Первым делом надо было разгрузить баржу, где были доски, мука и мешки с солью, той самой каменной солью, которую мы как какую-то драгоценность везли в такую даль. Подплыли еще несколько барж с сетями, бревнами и все той же солью. Выгрузив первую партию соли и ссыпав ее в кучу, мы прихватили с собой мешки. По тундре, где в земле на глубине уже десять сантиметров поблескивал лед, в туфлях не походишь, а босиком тем более. Мы постирали мешки в реке и сделали из них портянки. Обмотав ими ноги, отправились в тундру собирать дрова. Собирали и складывали конусом, чтобы они подсохли. Когда появлялось солнце и стихал ветер, было не так холодно. Возникал соблазн скинуть теплую одежду, чтобы солнечные лучи согрели тело — было такое ощущение, что у нас даже кости замерзли. Но делать это ни в коем случае нельзя было, потому что немедленно налегали тучи комаров. Прогонял их только ветер, причем дул он почти всегда со стороны Северного Ледовитого океана. Тогда Яна ощетинивалась, словно кто-то причесывал ее против шерсти.
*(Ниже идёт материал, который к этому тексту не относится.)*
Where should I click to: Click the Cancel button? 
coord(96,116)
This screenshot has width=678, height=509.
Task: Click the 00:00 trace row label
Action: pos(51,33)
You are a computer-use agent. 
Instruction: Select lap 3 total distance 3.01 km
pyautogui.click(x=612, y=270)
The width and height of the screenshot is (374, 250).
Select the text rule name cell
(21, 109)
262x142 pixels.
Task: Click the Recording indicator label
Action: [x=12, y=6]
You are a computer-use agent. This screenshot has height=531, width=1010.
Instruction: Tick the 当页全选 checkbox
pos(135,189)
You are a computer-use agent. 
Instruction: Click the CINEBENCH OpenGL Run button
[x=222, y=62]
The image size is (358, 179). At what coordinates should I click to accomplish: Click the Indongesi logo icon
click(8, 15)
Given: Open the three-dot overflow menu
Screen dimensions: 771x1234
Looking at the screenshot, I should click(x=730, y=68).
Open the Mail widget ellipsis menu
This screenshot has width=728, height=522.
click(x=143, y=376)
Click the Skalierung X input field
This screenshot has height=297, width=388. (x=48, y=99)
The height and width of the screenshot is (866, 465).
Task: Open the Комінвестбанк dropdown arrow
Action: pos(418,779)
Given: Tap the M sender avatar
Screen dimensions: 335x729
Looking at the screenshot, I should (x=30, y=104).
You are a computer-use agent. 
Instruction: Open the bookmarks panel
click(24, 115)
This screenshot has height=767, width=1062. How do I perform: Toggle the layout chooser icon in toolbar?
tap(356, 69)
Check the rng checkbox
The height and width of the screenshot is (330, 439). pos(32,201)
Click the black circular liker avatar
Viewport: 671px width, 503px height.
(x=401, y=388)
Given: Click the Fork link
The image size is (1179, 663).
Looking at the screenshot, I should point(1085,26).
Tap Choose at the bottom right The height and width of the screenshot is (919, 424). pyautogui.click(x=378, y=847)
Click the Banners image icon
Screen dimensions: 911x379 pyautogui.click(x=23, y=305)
Потом эта мелкая рябь превращалась в большие волны — доносилось дыхание океана. Вода в Яне становилась соленой, высоко поднималась и выходила из берегов. Черные тучи внезапно заслоняли солнце, и мокрый снег крупными хлопьями падал на землю, и тут же начинался проливной дождь. Через несколько минут буря стихала и снова все успокаивалось, будто ничего и не было. Только мы дрожали, промокшие до костей. Негде было высушить одежду. В палатке стояли две железные печурки, но что-нибудь сварить на них или посушить могли лишь те, у кого были маленькие дети. Поэтому, раздевшись, мы вешали одежду на шест возле своей лежанки, а портянки, сильно отжав, снова наматывали на ноги, а когда ложились, то клали ноги в мокрых портянках другому на грудь. Мне не доводилось в жизни испытывать большие физические мучения, чем тогда, — на согревшееся тело утром натягиваешь мокрую одежду и выходишь на улицу, где почти каждые полчаса меняется погода… Холодная, мокрая одежда липла к телу, а обмотанные портянками ноги утопали в зыбком мхе, под которым были ледяная вода и вечная мерзлота. Сначала мы коченели, потом вода в портянках становилась не такой холодной, а от быстрой ходьбы по тундре мы согревались и… привыкали. Выдали по десять килограммов муки — и больше ничего, поэтому на костре варили похлебку.